By doing this, I'm leaving my foot in the door with a reason to call and ask if they had a chance to review my quote and do they have any questions.
If they haven't reviewed it then, I'll keep checking back. If they did
and there's a hint of hesitation or a cost concern then, I ask them what can I do to make them feel confident as well as comfortable in order to obtain their business?
( I use to be in equipment sales )

Find an industrial park and knock on door's, doing the same at each of these companies.

When I first got started, I went to a local KFC restaurant and spoke with the manager to find out where their corporate office was located.

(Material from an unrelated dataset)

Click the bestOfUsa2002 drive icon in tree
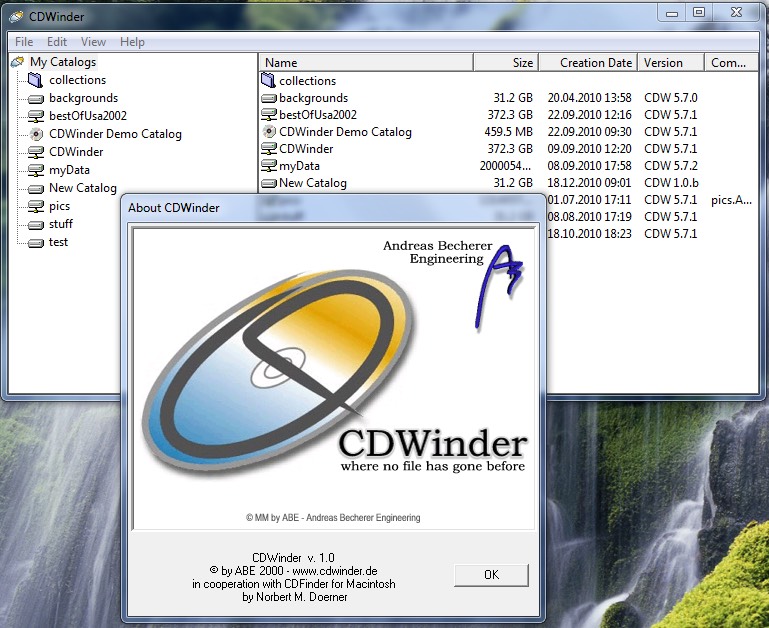Image resolution: width=769 pixels, height=628 pixels. 36,116
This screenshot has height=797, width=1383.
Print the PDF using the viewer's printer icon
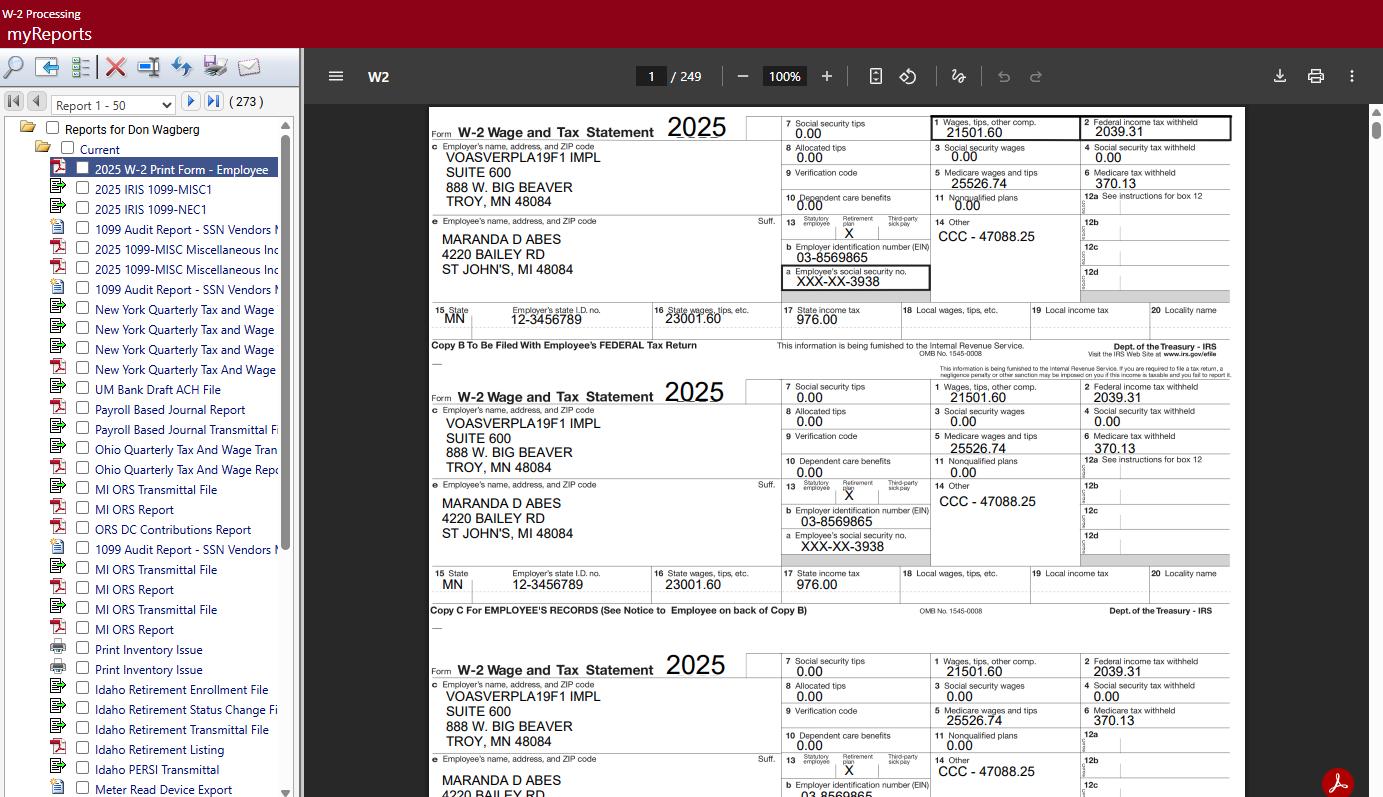click(1316, 77)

The KFC's are independantly owned and most owners have a few under their belt and what a surprise!! They had 22 stores as well as 10 Taco Bell's, provided me a list of all the locations and asked me too quote each place that was within a reasonable proximity of my home base so, I wouldn't compromise the service or over extend myself (as the gen. manager put it).

Result's: 5 KFC acct's / 2 Taco Bell's and most importantly, provide my proof of liabilty insurance..

Hope this help's you out and remember, GET LIABILTY INSURANCE!! if your looking to plow larger accounts.
9 times out of 10 you will have to provide a copy to them and you will be covering your rear end if something occurred....like a law suit.
Besides that, you want to show professionalism as well as being on the up & up towards your fellow plowers.

Good luck!


----------



## SWC (Dec 14, 2003)

*Questions from a newbie*

Thanks for the help DadNson.

Sounds somewhat like what I do with my current business.

I have liability ins. for the business I'm in now.

I'm wondering; Will my current policy cover snow removal, or do I need to upgrade for that?

I wish I had gotten a policy under the title "Property Management". That would cover just about anything.


----------



## DadnSon (Nov 29, 2003)

Your welcome SWC 

I don't know what is required in your state but, in Michigan you have to pay for a snow policy and depending on the insurance company it will typically be for 5 months coverage.
Most likely, you will have to do the same.


----------



## CPSS (Mar 15, 2002)

SWC, it might depend on what type of business you already do. Our company is electrical contracting, there was no additional charge for the snowplowing insurance. I guess it's because there was already an equal or greater liability from our current business. If your main business was landscaping, there would be a greater liability from the snowplowing, so your insurance premium would probably increase.


----------



## SWC (Dec 14, 2003)

Now you've to me thinking.

Just what are the snags and snares of snow plowing, as far as liability goes?


----------